ZITIERTER TEXTAUSZUG -
####

Erwartungen an Fortschritte haben sich zerschlagen: Nach wie vor können 20 Prozent der Deutschen kaum lesen. Wissenschaftler sehen Gründe für die Entwicklung.
Entgegen Erwartungen hat der Anteil von Menschen mit geringen Lese- und Schreibfähigkeiten in Deutschland nicht abgenommen. Er stagniert bei 20 Prozent, wie aus einer am Dienstag veröffentlichten Analyse der Universität Hamburg hervorgeht. Dies seien 10,6 Millionen Erwachsene zwischen 16 und 65 Jahren. Dabei sei 2018 noch mit einem positiven Trend bei der Entwicklung der Lese- und Schreibkompetenzen in Deutschland gerechnet worden, so die Studie.
Die Hochschule wertete nach eigenen Angaben Daten aus der Bildungsvergleichsstudie “PIAAC 2023”, der Organisation für wirtschaftliche Zusammenarbeit und Entwicklung (OECD), aus und verglich sie mit einer selbst im Jahr 2018 durchgeführten LEO-Studie zur Lese- und Schreibkompetenzen von Erwachsenen. Die LEO-Studie habe bis 2018 einen signifikant positiven Trend für die Entwicklung der Lese- und Schreibkompetenzen in Deutschland ausgewiesen, so die Wissenschaftler. Stagniert sei die Entwicklung wegen multipler Krisen zwischen 2018 und 2023, etwa der Pandemie.
Auch im internationalen Vergleich ließen sich überwiegend stagnierende oder negative Trends beobachten, hieß es. So zeige sich für Österreich, dass der Anteil der Erwachsenen mit geringen Lese- und Schreibfähigkeiten von 16 Prozent im Jahr 2012 auf 27 Prozent im Jahr 2023 deutlich gestiegen sei.
Anke Grotlüschen, Professorin für Lebenslanges Lernen und Leiterin der LEO-Studien sowie der “LEO PIAAC 2023”-Sonderanalyse, betonte, Lesen und Schreiben seien wichtig sei für demokratische Teilhabe. “Lese- und Schreibkompetenzen sind notwendig, um Informationen kritisch zu hinterfragen und zu einer durchdachten politischen Meinung zu kommen”, so die Erziehungswissenschaftlerin.

####

VORLIEGENDES MATERIAL -

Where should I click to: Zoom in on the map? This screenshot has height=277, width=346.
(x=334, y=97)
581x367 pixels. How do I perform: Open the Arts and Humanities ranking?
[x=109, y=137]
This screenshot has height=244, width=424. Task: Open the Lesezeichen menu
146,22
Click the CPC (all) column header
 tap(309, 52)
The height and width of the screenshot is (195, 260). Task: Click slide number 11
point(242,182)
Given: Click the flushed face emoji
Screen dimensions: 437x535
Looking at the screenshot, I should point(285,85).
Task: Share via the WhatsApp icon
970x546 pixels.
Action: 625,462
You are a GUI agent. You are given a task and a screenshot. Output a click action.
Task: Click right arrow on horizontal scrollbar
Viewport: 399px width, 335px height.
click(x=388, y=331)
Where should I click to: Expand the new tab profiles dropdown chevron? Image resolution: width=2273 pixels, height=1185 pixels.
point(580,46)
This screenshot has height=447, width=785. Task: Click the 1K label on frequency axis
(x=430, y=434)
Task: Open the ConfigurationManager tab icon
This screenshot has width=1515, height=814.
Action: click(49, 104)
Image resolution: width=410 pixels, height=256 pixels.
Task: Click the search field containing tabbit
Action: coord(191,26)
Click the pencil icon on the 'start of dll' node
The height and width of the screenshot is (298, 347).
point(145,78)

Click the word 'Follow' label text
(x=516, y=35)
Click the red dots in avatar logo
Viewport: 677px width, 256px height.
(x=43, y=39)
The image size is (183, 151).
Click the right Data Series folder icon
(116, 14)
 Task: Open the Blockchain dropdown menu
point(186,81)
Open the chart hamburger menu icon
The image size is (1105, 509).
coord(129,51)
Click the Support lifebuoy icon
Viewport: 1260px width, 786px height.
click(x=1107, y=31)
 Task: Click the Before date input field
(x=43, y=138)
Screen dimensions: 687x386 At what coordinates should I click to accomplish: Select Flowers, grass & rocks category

####

AUFGABE A -
Beantworte anhand des Textauszugs:
(i) Wie viele Erwachsene zwischen 16 und 65 Jahren haben laut der Analyse geringe Lese- und Schreibfähigkeiten?
(ii) In welchem Jahr führte die Hochschule die LEO-Studie durch, mit der sie die Daten verglich?
(iii) Auf wie viel Prozent stieg in Österreich bis 2023 der Anteil der Erwachsenen mit geringen Lese- und Schreibfähigkeiten?
AUFGABE B -
Wiederhole den Abschnitt des Textauszugs von „Erwartungen an Fortschritte“ bis einschließlich „für die Entwicklung.“ wortgetreu.
Das Material wird hier nicht benötigt.

LÖSUNG A -
(i) 10,6 Millionen
(ii) 2018
(iii) 27 Prozent

LÖSUNG B -
Erwartungen an Fortschritte haben sich zerschlagen: Nach wie vor können 20 Prozent der Deutschen kaum lesen. Wissenschaftler sehen Gründe für die Entwicklung.